**CHECK YOUR UNDERSTANDING**:
(A) From the aquarium plant thread, reproduce word for word the passage between "Ohhh i understand" and "your set up.", inclusive.
(B) In the aquarium plant thread, how many of the originally purchased oto cats does Xaltd1 still have?

The problem is that I spend a TON of money on plants only to have them "melt", so chucking them is what I've been doing. If I just have to keep tossing them, I may as well just use plastic plants. I need to know how to get live ones to survive that rinse/QT period b/f I plant them.
These are fully aquatic, but I don't know the names; a couple of ferns & stem plants- I can take their picture.


----------



## Jayloo (Mar 13, 2013)

@Xaltd1 : I bred bettas for a year and a half before I purchased live plants. In saying this, the point is, I am no expert on plants. BUT in my opinion (which probably doesn't count for too much) I would purchase only "easy to keep" plants. I'm pretty sure you can google for a list. I just keep java moss, anarchist, and moss balls. Just thought I'd offer an idea so you don't become discouraged with your plants.


----------



## jstn (Feb 10, 2013)

Xaltd1 said:


> The problem is that I spend a TON of money on plants only to have them "melt", so chucking them is what I've been doing. If I just have to keep tossing them, I may as well just use plastic plants. I need to know how to get live ones to survive that rinse/QT period b/f I plant them.
> These are fully aquatic, but I don't know the names; a couple of ferns & stem plants- I can take their picture.


Ohhh i understand dude. So heres the thing about fish tanks: sometimes some plants dont work in them. There really isnt anything you can do besides some measures that may end up being more expensive thab finding a plant that works with your set up. 

2 or 3 plants and some java moss is plenty of greenery if you propogate all your plants. have you considered large rocks?

Pics would be awesome. I would also like to see your tank as a whole.


----------



## Xaltd1 (Dec 9, 2012)

I'm battling an algae problem in my 29 gallon right now, which is why I bought more plants. I've put so much work (& heartache) into this tank that I'm dying to have a nice picture. I got a new background (black) & some colored fake plants for accents. I have driftwood & large chunks of slag glass that match the gravel (bright blue). It would be camera-ready IF I didn't have bronchitis right now. I keep starting fish projects & I run out of energy after hauling a few water pails... the bleeping algae on the tank sides seems to come back the minute I scrape it off. I went to buy some more oto cats yesterday (SUPER algae vacuums!) but Petco was out. The otos are wild caught & incredibly prone to die-off; I only have the 2 from the original 5 I bought. I bought some MTS on-line & they were all DOA! I have been having bad luck!!!

**DATASET EXCERPT**:
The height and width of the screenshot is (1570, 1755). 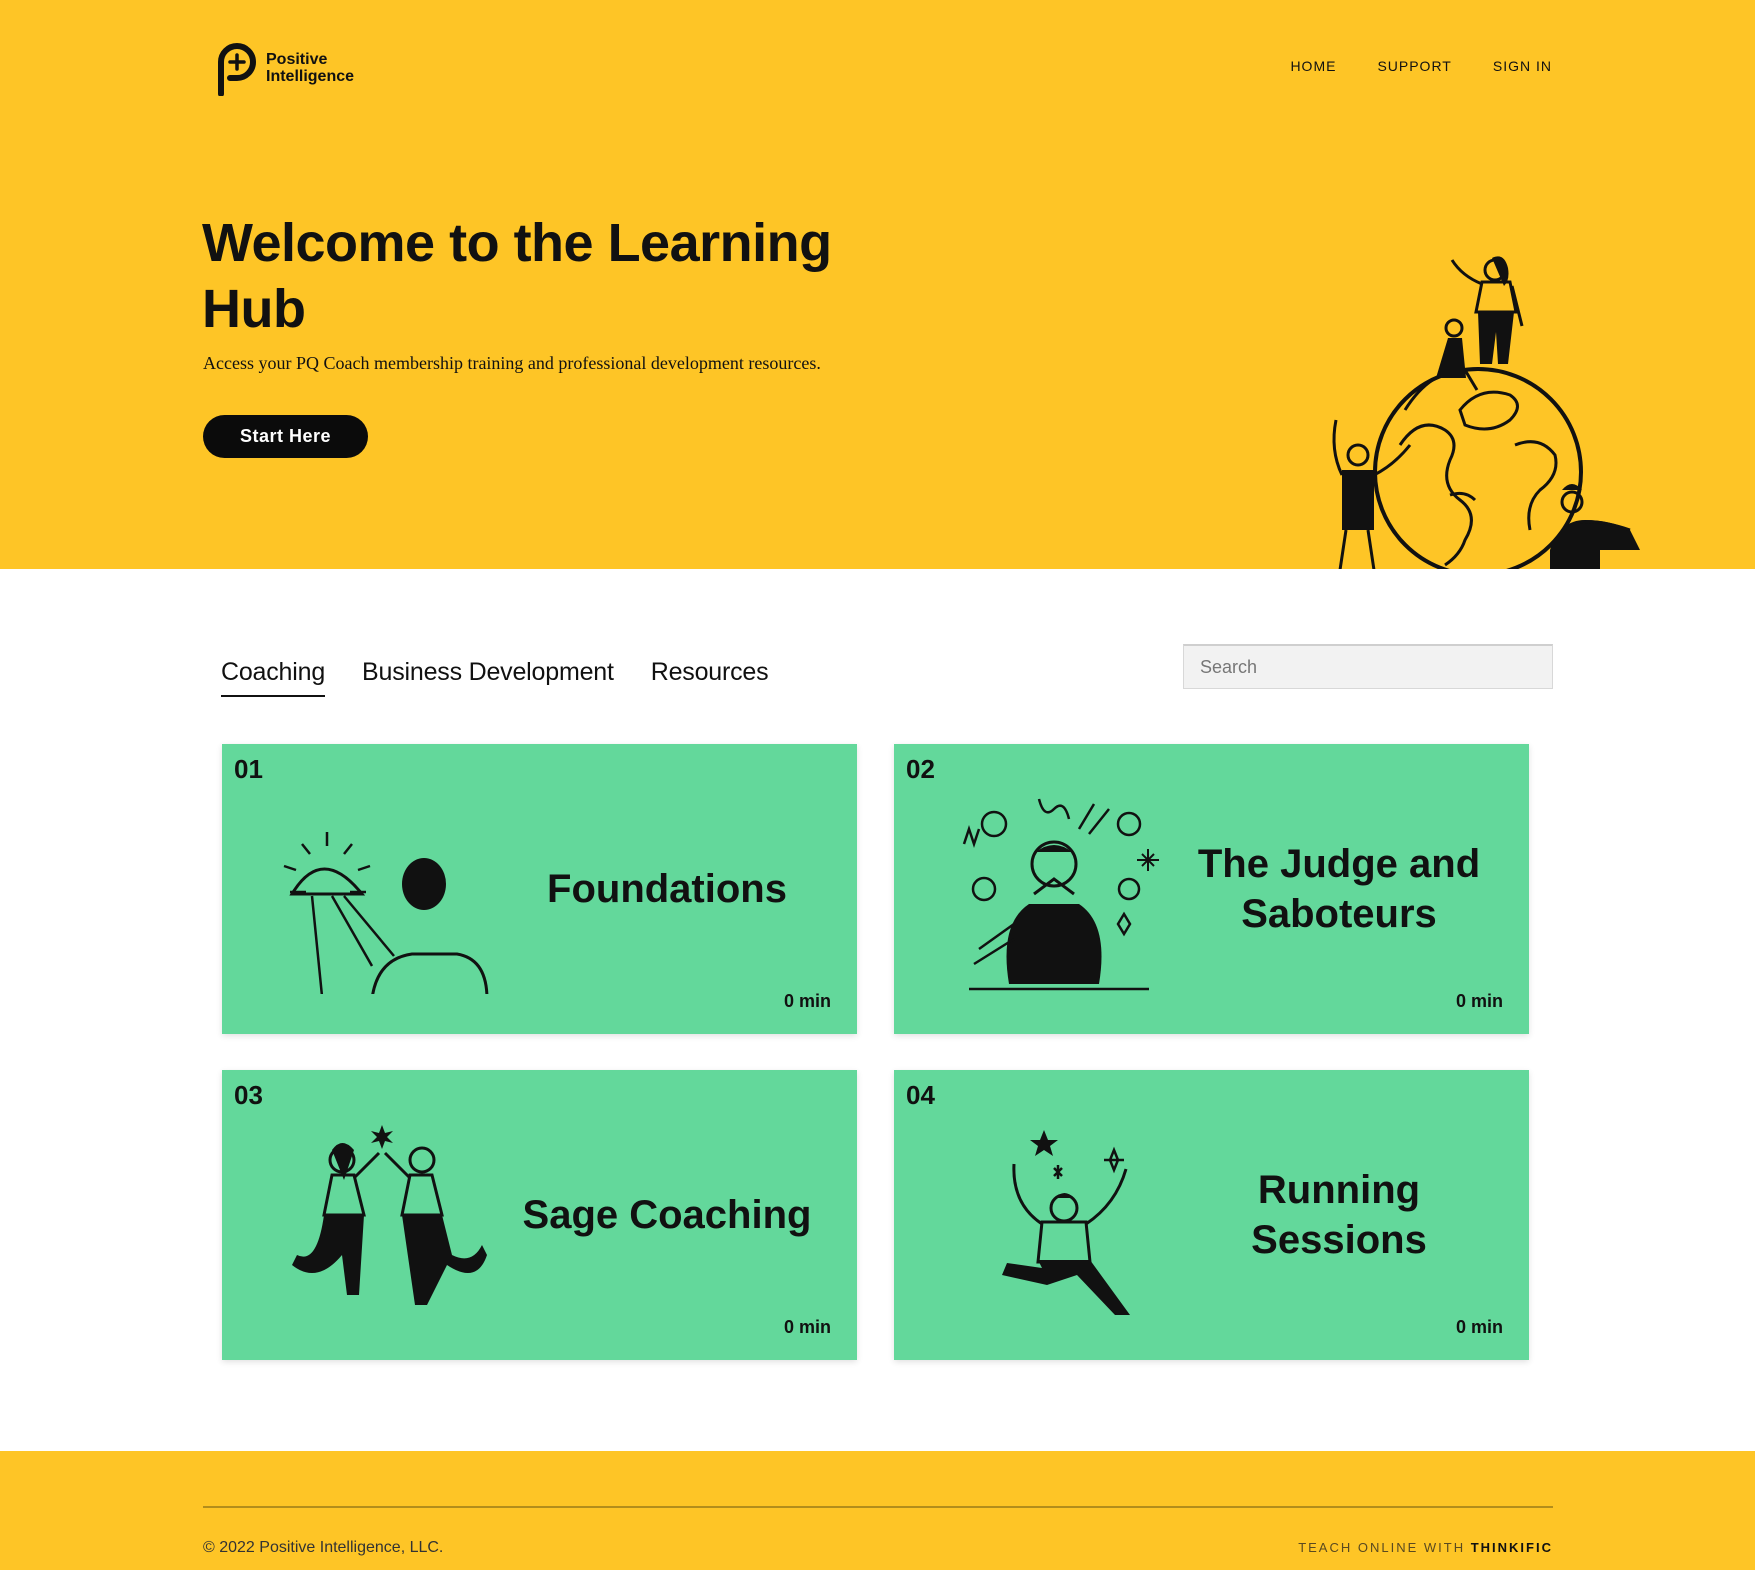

**PER-TASK ANSWERS**:
(A)
Ohhh i understand dude. So heres the thing about fish tanks: sometimes some plants dont work in them. There really isnt anything you can do besides some measures that may end up being more expensive thab finding a plant that works with your set up.

(B) Two of the original five.